Table 397-1 PEDIATRIC INTERSTITIAL LUNG DISEASES

DISORDERS MORE COMMON IN INFANCY AND YOUNG CHILDREN

DISORDERS OF KNOWN ASSOCIATION

DISORDERS OF IMMUNOCOMPROMISED HOSTS

INTERSTITIAL LUNG DISEASES OF UNKNOWN ETIOLOGY

SYSTEMIC DISORDERS WITH PULMONARY INVOLVEMENT

Modified from Deutsch GH, Young LR, Deterding RR, et al; ChILD Research Co-operative: Diffuse lung disease in young children: application of a novel classification scheme, Am J Respir Crit Care Med 176:1120–1128, 2007.

Diagnosis

Noninvasive tests are initially used to determine the extent and severity of the disease. Chest radiographic abnormalities can be classified as interstitial, reticular, nodular, reticulonodular, or honeycombed. The chest radiographic appearance may also be normal despite significant clinical impairment and may correlate poorly with the extent of disease. High-resolution CT (HRCT) of the chest better defines the extent and distribution of disease and can provide specific information for selection of a biopsy site. Volume-controlled full-inspiratory and end-expiratory protocols used during HRCT can provide more information, possibly showing air trapping, ground-glass patterns, mosaic patterns of attenuation, hyperinflation, bronchiectasis, cysts, or nodular opacities. Serial HRCT scans may be of benefit in monitoring disease progression and severity.

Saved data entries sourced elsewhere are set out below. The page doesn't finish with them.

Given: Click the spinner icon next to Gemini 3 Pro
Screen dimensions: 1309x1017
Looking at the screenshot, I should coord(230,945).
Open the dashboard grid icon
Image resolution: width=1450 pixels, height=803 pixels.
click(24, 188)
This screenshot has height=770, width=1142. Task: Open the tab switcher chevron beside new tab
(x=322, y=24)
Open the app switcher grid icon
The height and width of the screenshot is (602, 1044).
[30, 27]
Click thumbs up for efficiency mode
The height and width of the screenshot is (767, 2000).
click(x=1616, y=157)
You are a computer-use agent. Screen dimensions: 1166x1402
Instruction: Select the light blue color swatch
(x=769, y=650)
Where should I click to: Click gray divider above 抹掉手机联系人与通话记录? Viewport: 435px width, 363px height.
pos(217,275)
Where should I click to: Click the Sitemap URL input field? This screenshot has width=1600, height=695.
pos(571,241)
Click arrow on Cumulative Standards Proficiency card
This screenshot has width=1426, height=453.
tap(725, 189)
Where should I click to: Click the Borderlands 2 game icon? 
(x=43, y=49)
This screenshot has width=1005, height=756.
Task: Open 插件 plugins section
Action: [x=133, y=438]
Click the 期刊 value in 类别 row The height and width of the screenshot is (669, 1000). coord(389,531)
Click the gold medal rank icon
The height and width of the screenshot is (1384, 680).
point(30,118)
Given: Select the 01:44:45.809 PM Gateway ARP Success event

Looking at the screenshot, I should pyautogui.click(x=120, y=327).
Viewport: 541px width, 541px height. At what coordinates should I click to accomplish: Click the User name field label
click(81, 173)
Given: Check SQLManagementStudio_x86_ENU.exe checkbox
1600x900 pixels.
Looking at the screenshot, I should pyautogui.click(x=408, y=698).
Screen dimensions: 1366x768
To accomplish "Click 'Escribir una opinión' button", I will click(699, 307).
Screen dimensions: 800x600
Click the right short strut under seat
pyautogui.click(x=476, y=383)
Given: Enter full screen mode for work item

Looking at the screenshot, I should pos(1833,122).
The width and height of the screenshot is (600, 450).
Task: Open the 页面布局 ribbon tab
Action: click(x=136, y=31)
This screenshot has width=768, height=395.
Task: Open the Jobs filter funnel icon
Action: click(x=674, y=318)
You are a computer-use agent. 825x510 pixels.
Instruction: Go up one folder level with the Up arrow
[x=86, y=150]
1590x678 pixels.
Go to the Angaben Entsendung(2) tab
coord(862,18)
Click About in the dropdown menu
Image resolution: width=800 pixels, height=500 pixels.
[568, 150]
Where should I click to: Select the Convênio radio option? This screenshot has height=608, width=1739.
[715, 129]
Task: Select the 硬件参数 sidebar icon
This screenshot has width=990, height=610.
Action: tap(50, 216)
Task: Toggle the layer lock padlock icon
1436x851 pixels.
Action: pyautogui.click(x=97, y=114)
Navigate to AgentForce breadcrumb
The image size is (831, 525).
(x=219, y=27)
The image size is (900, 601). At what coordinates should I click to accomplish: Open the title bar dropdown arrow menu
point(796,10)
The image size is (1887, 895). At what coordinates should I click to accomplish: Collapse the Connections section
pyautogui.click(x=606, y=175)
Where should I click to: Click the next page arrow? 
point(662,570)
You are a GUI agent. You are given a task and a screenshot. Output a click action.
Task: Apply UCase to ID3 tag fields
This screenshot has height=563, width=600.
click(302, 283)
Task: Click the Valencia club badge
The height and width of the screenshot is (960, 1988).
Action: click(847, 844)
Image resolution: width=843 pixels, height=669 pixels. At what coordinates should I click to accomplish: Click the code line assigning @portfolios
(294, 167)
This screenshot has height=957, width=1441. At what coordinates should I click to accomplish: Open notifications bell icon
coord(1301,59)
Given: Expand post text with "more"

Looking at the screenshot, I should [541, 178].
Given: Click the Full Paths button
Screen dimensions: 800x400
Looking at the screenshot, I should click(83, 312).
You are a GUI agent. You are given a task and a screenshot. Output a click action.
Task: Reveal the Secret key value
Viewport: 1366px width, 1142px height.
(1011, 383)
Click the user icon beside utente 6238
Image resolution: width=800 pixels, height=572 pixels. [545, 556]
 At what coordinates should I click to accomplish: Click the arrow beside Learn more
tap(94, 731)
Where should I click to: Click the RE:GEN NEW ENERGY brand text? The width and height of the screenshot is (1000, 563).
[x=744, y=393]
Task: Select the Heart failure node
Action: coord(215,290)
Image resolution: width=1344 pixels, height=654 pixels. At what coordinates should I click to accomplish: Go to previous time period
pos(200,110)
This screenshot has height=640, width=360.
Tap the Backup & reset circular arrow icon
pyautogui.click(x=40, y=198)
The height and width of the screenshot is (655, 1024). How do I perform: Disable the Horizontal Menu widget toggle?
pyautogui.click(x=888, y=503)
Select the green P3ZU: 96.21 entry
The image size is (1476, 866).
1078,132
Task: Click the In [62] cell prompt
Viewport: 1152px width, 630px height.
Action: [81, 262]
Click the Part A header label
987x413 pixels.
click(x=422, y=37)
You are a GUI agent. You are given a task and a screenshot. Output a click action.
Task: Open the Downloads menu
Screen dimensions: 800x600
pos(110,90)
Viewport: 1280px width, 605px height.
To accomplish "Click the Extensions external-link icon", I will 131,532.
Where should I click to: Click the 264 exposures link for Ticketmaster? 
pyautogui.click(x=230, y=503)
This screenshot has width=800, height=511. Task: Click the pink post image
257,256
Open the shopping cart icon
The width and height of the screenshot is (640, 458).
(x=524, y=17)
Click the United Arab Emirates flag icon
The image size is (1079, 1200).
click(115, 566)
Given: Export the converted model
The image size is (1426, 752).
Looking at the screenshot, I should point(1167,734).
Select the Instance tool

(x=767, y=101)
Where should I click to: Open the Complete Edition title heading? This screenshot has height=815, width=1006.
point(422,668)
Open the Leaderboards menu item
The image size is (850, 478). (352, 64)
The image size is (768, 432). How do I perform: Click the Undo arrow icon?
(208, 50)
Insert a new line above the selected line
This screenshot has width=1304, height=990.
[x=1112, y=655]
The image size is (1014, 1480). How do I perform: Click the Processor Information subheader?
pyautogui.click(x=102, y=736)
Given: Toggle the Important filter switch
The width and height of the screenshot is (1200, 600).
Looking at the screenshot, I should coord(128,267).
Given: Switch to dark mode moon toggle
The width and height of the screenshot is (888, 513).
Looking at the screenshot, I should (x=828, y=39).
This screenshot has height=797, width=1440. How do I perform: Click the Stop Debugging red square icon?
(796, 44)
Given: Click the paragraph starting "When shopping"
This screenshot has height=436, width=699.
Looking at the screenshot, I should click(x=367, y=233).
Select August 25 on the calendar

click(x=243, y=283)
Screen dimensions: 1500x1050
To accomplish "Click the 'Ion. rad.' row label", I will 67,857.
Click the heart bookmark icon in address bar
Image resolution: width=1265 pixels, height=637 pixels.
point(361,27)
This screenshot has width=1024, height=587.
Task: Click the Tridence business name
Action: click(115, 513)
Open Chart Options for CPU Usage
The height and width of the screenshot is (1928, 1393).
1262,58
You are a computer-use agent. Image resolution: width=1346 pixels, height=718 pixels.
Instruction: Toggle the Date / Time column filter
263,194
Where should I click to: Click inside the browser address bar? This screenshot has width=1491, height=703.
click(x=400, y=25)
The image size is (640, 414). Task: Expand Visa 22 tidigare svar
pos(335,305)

Pulmonary function tests (PFTs) including infant PFTs, are important in defining the degree of pulmonary dysfunction and in following the response to treatment. In ILD, pulmonary function abnormalities demonstrate a restrictive ventilatory deficit with decreased lung volumes and reduced lung compliance. The functional residual capacity (FRC) is often reduced but usually less than vital capacity (VC) and total lung capacity (TLC). The residual volume (RV) is usually maintained; therefore, ratios of FRC : TLC and RV : TLC are often increased. Diffusing capacity of the lung is often reduced. Exercise testing may detect pulmonary dysfunction, even in the early stage of ILD. Bronchoalveolar lavage (BAL) may provide helpful information regarding secondary infection, bleeding, and aspiration, and allows cytologic and molecular analyses. Although BAL does not usually determine the exact diagnosis, it can be diagnostic for disorders such as pulmonary alveolar proteinosis. Lung biopsy for histopathology by conventional thoracotomy or video-assisted thoracoscopy is usually the final step and is often necessary for a diagnosis. However, biopsy may have a lower diagnostic yield in young children because of heterogenous lung changes and often nonspecific histologic findings. Genetic testing for surfactant dysfunction mutational analysis is now available. Evaluation for possible systemic disease may also be necessary.